The rebels — who are predominantly Syrian Arabs and Turkmen fighting under the banner of the Free Syrian Army — took charge of the frontier between Azaz and Jarablus after seizing 20 villages from the Sunni hard-line group, the Turkish military said in a statement.
That puts Turkey in firm control of a stretch of land it sees as a bulwark against YPG, the U.S.-backed Syrian Kurdish militia. However, that could sharpen tensions with the United States over Syria policy.
Turkey is fighting a three-decade-old Kurdish insurgency in its southeast and fears that gains by YPG will embolden militants at home. Turkey considers YPG a terrorist organization and an extension of the outlawed Kurdistan Workers Party, or PKK.
"We will never allow the formation of an artificial state in the north of Syria," Prime Minister Binali Yildirim told a crowd Sunday in Diyarbakir, the largest city in the mainly Kurdish southeast.
The advance took place little more than a week after Turkey launched the Syrian incursion, deploying tanks and air power to support the rebels, who swept into the border town of Jarablus.

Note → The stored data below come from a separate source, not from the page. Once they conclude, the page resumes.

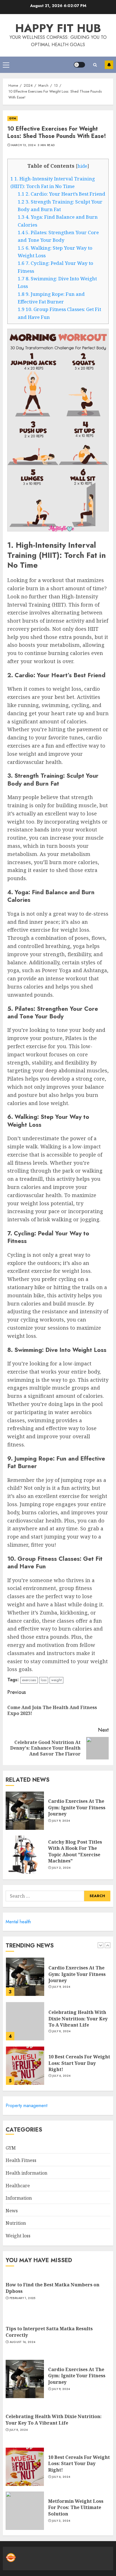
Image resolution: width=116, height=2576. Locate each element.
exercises (29, 1680)
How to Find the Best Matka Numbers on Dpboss (72, 2068)
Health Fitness (21, 2160)
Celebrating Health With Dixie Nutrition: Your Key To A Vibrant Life (78, 1979)
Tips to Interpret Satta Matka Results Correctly (49, 2331)
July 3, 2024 (61, 2521)
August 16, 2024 (22, 2342)
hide (82, 166)
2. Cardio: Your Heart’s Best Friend (61, 194)
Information (19, 2198)
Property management (26, 2105)
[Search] (95, 64)
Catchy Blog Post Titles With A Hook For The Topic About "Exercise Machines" (75, 1851)
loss (43, 1680)
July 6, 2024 (61, 2037)
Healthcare (18, 2186)
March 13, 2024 (23, 145)
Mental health (18, 1921)
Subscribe (109, 65)
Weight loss (18, 2236)
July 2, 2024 (61, 1868)
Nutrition (16, 2223)
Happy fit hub (58, 28)
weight (56, 1680)
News (12, 2211)
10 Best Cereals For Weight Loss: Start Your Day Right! (79, 2023)
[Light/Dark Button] (79, 65)
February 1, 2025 (65, 2081)
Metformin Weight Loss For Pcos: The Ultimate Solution (75, 2507)
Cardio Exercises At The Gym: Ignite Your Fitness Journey (76, 1807)
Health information (26, 2173)
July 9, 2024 (61, 1821)
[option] (58, 1984)
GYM (12, 118)
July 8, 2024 (61, 1992)
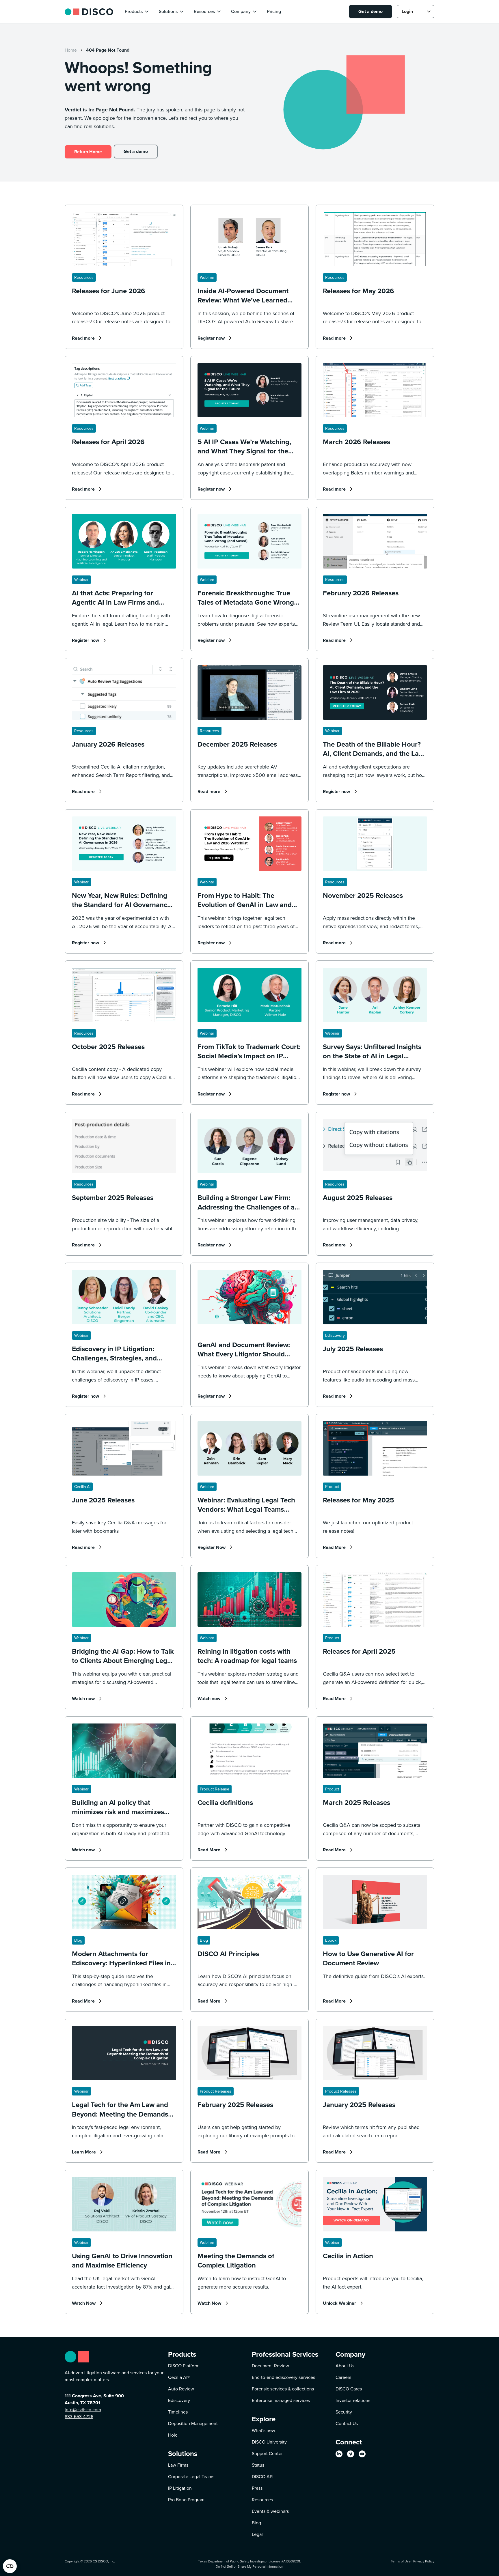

Turkey and its rebel allies opened a new line of attack Saturday in northern Syria, rolling across the border 34 miles west of Jarablus.
While the United States and Europe also regard the PKK as a terrorist group, Washington sees YPG as a separate entity and an effective client in the fight against ISIS in Syria. That position has caused friction with Turkey, a NATO member and a partner in the anti-ISIS coalition.